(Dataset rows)
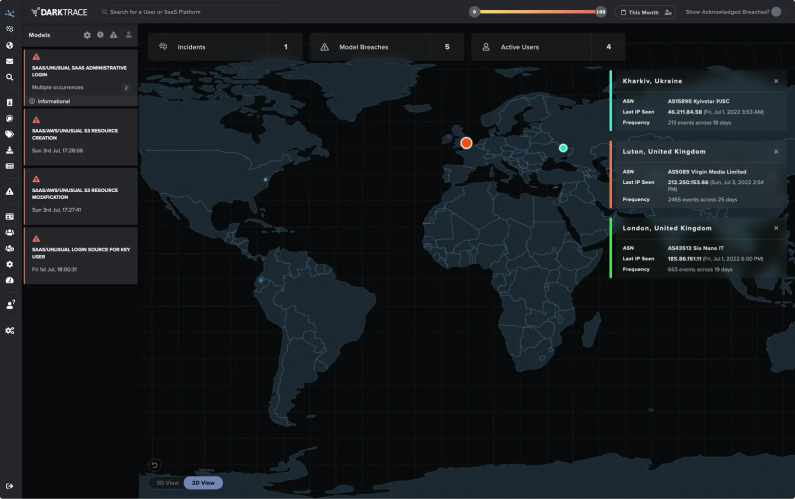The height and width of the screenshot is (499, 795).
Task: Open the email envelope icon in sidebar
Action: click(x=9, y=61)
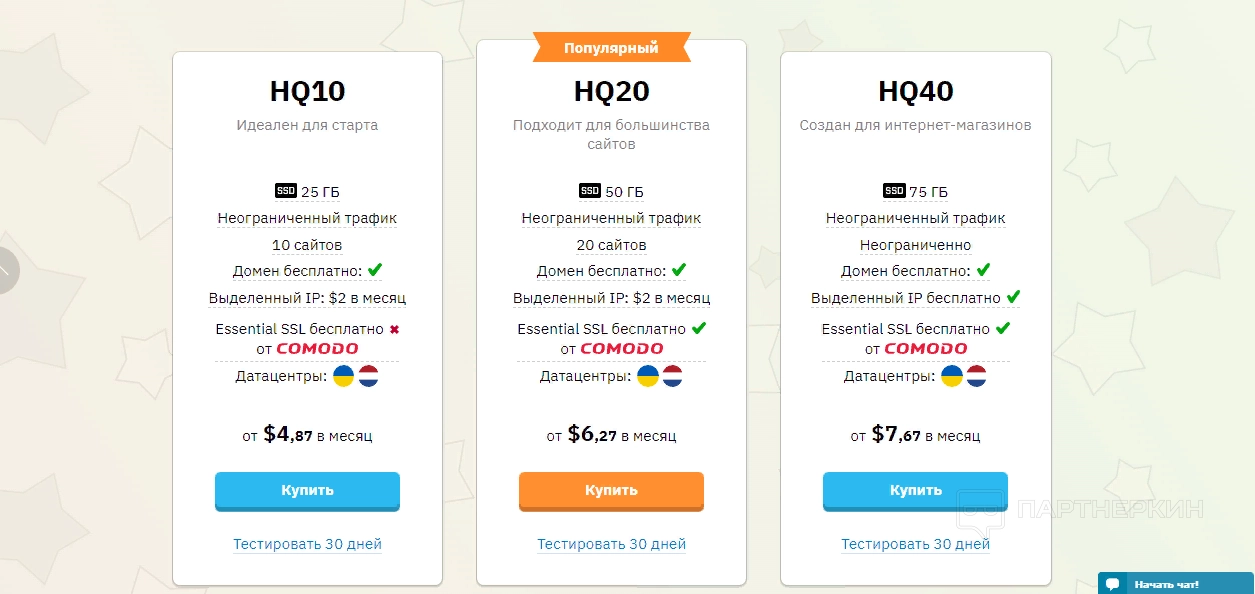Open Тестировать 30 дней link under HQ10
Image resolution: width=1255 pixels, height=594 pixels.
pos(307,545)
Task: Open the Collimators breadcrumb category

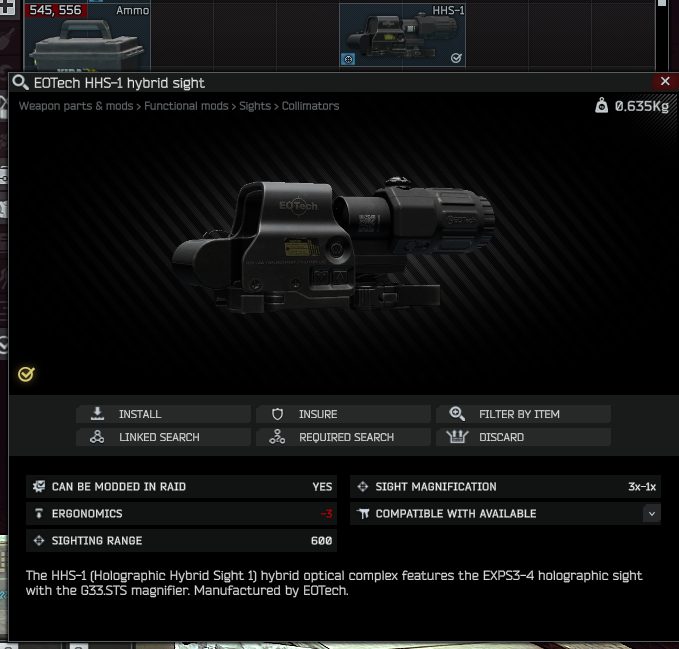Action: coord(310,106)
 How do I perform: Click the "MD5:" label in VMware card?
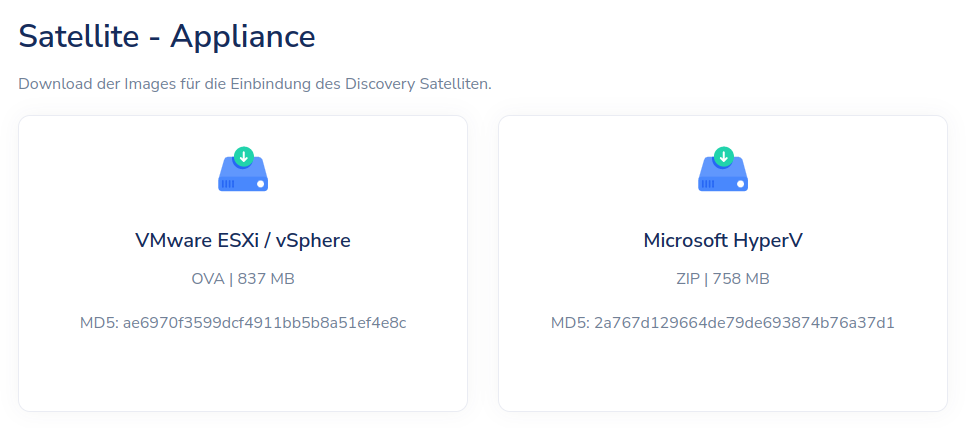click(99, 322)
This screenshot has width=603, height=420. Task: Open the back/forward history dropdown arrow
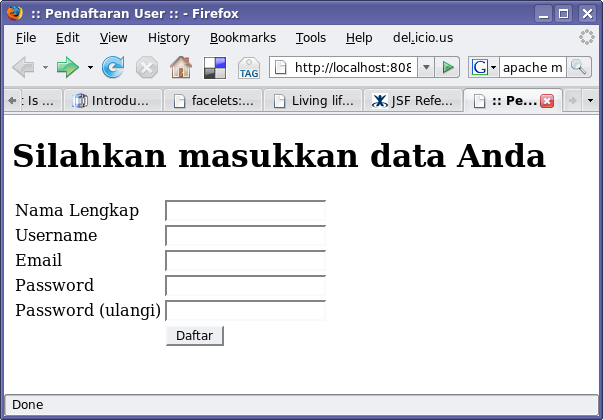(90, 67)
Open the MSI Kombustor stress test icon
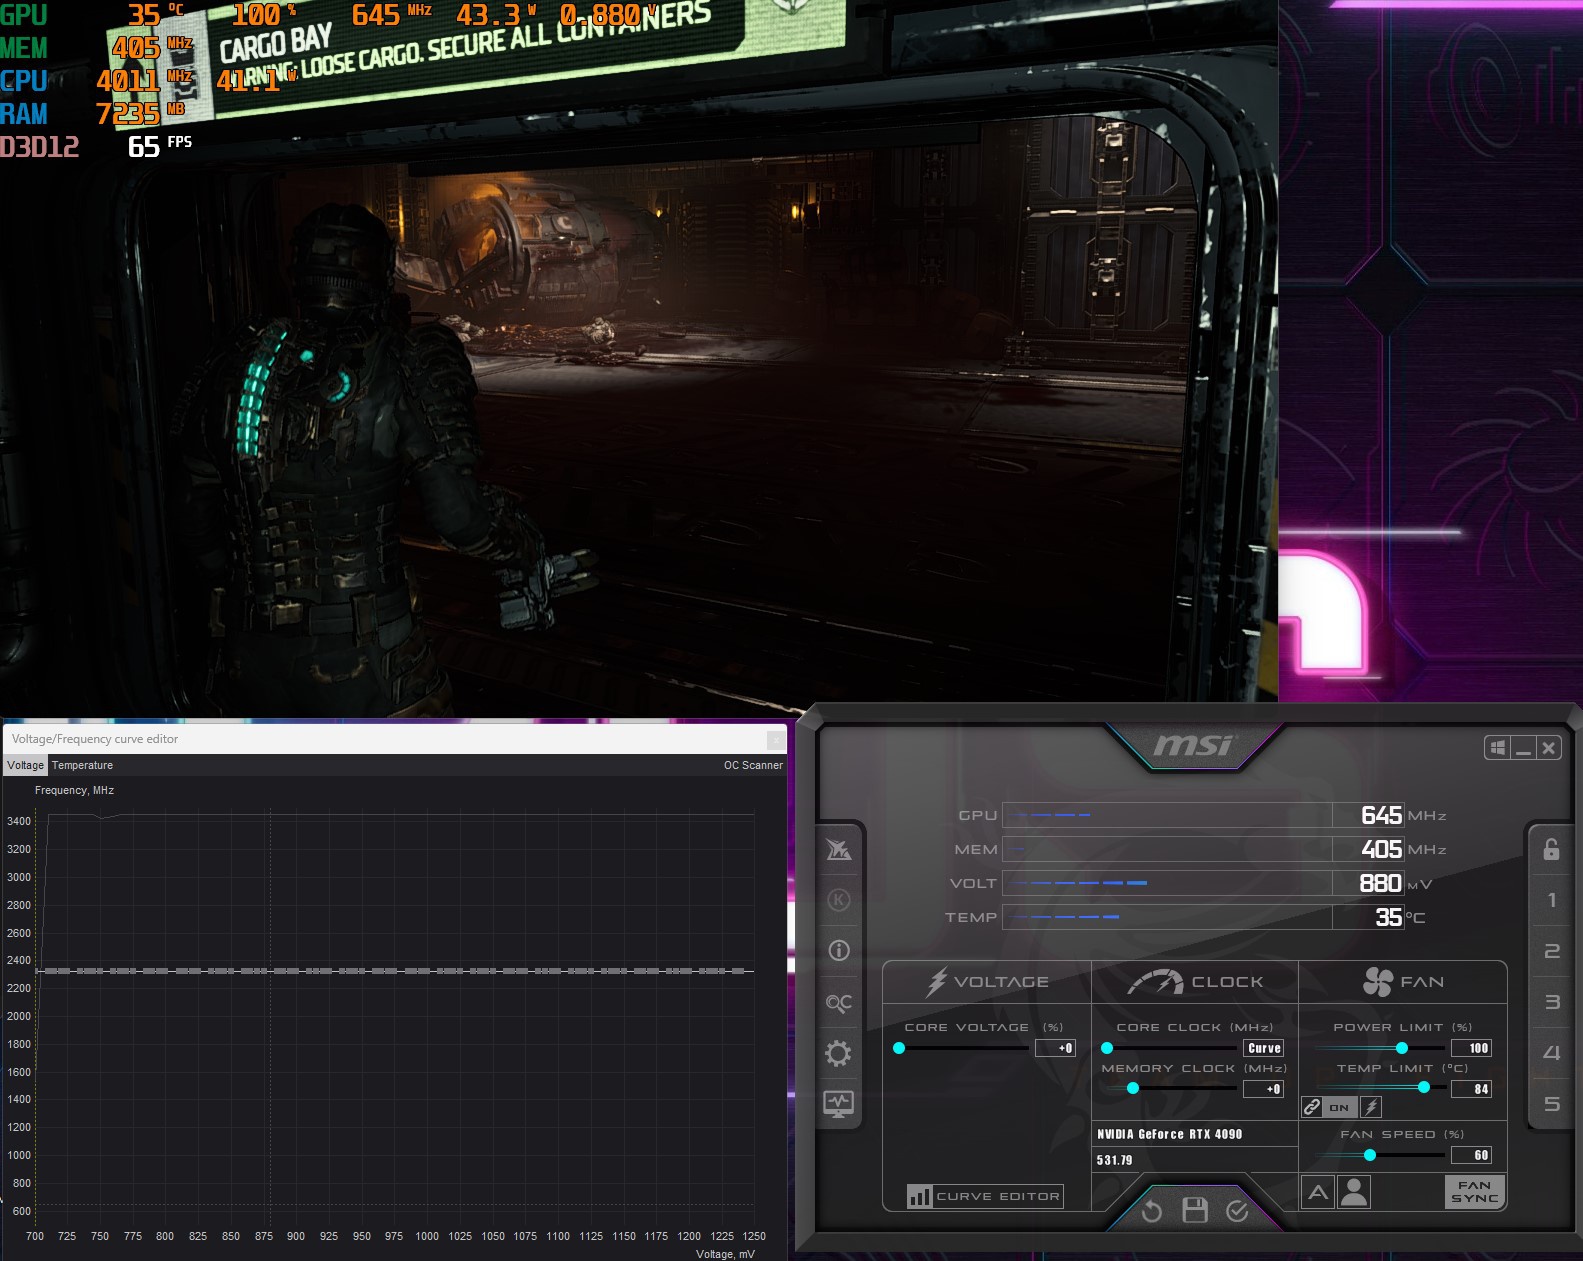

What is asked -
Quote the lines from the one containing "How do I perform: Click" through the end of the dataset rows, and omit the pictures from your answer.

Solution for this task -
 How do I perform: Click the "MD5:" label in VMware card?
click(99, 322)
This screenshot has width=603, height=420. Task: Open the back/forward history dropdown arrow
(90, 67)
Open the MSI Kombustor stress test icon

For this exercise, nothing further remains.